She was 178 feet long, 25¹⁄₂ feet broad, 18¹⁄₄ feet deep, and of 703 tons register. Her engines, like those of all other vessels of her time, were of the side-lever type; their cylinders were of 60 inches diameter, and had a stroke of 6 feet, and she carried a surface condenser similar to those now in use. She was a two-masted vessel, carrying three square sails on the foremast, her aftermast being fore-and-aft rigged only. She had one funnel situated abaft the paddle-boxes, which were about amidships. A picture of the vessel is in existence which represents her as three-masted, and with her paddles rather far forward, but this is inaccurate. She was almost a new ship at this time, and it is not likely that a mast would have been taken out of her between her launch and her Atlantic voyage. Her schooner bows bore as figurehead a dog with a star between his front paws.
The Sirius left London, sailing from East Lane Stairs, on March 28. She took no goods, as she was intended to be a passenger steamer only. On going down the river she overtook the Great Western “with a respectable pleasure party on board,” and a trial of speed was the consequence. When the Sirius had reached Gravesend she was upwards of a mile ahead of her rival. She had made the distance from Greenwich to Gravesend against a strong tide in one hour and fifty-six minutes. Both ships had their colours hoisted, and the banks of the river were thronged with spectators. Soon after the departure of the Sirius the American Line packet-ship Quebec came down the river in tow, and wagers were freely laid that the Quebec would arrive before the Sirius at New York. But those who backed the Quebec lost their money.
The Ocean, a vessel belonging to the Irish Company, acted as tender to the Sirius when the latter called at Cork, and arrived there from Liverpool on April 3, with mails and passengers for the venturesome little craft. At a few minutes after ten o’clock on the morning of the 4th, the Sirius proceeded on her voyage. The day was beautifully fine, every vessel in the harbour was decked with flags in honour of the event, a salute was fired from the battery on shore, and every boat which could be pressed into service was crowded with enthusiastic sightseers when, accompanied by the Ocean, the vessel left the harbour. The Ocean went with her as far as the entrance to the bay.
The Watt, which arrived at Liverpool on April 8, reported having sighted on April 5, in latitude 51° N. and longitude 12° W., the Sirius bound for New York, bravely encountering a westerly gale. “When it is considered,” the Liverpool Standard of the day naively remarked, “that this is the first steam vessel to cross the Atlantic, this information may not be altogether unimportant.”

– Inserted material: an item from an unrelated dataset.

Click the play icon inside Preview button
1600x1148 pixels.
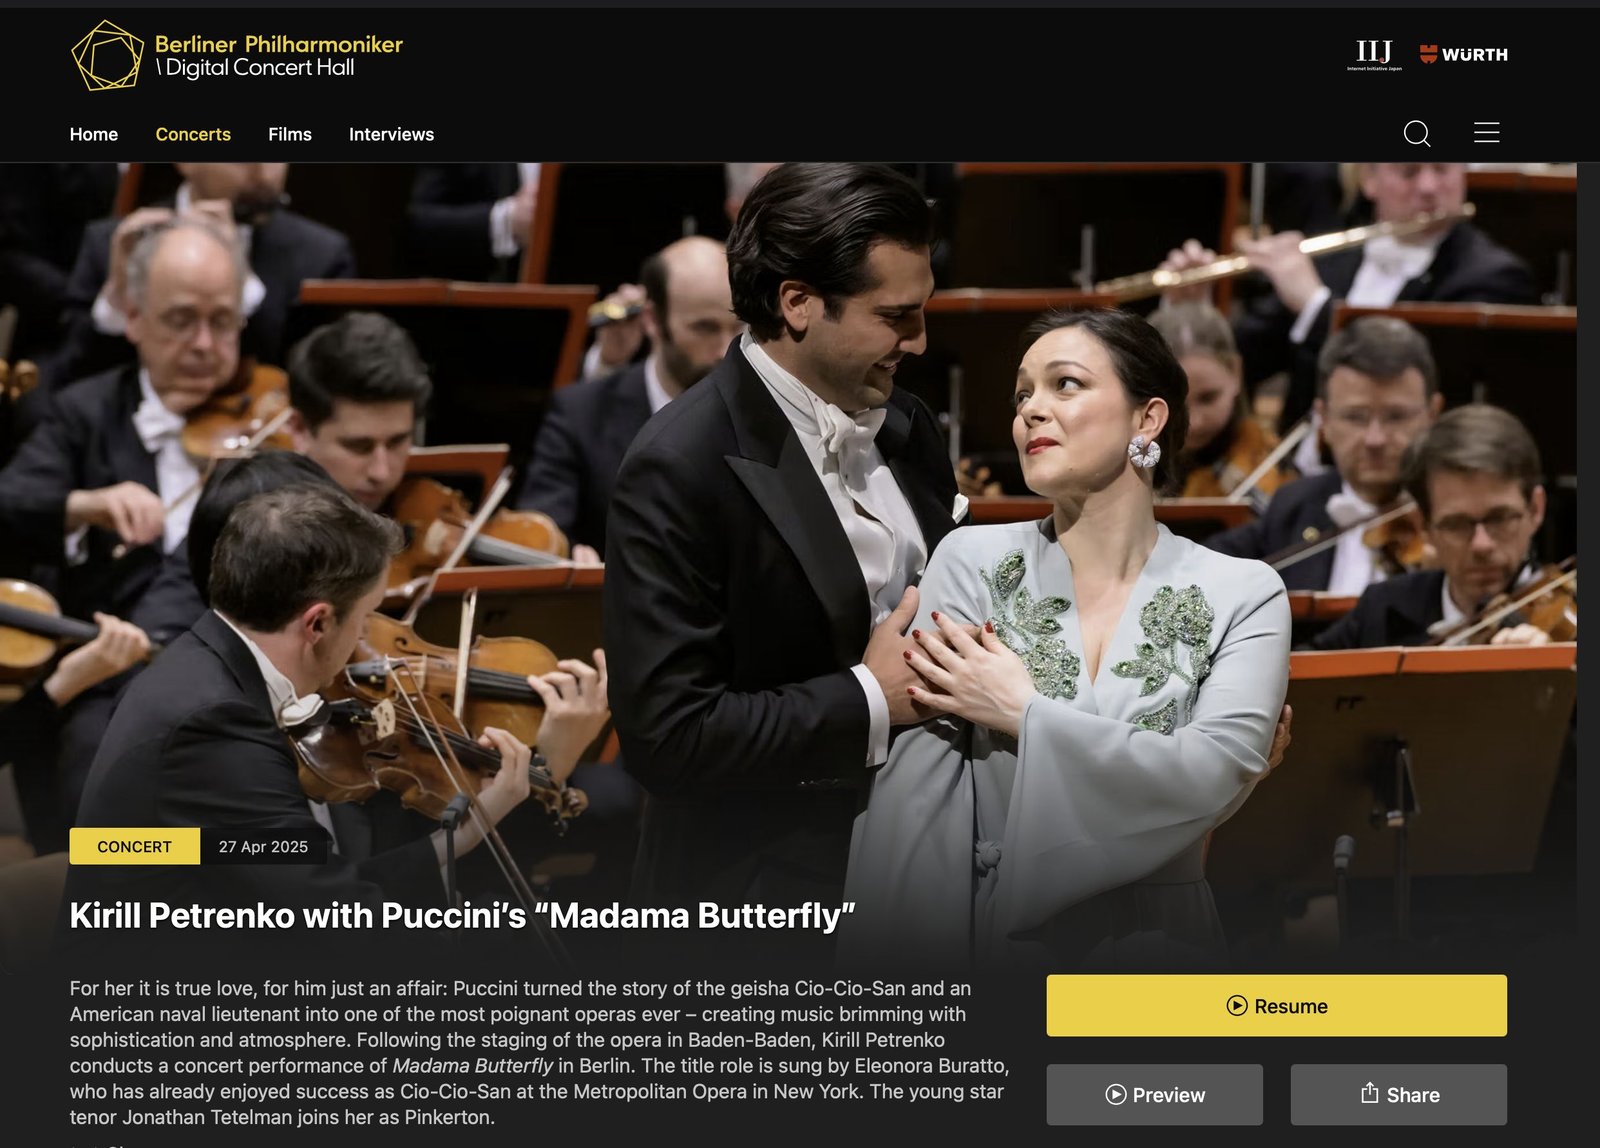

New York was reached at ten o’clock in the evening of April 22, not without some adventure. Lieutenant Roberts, her commander, was determined to carry the voyage through, but it was only “thanks to stern discipline and the persuasive arguments of loaded firearms” that he brought the crew round to his way of thinking, as they became somewhat demoralised by continuous head-winds and declared that it was utter madness to proceed in so small a vessel. There were 94 passengers on board, of whom 30 were in the state-cabin, 29 in the fore-cabin, and 35 were steerage passengers.[60]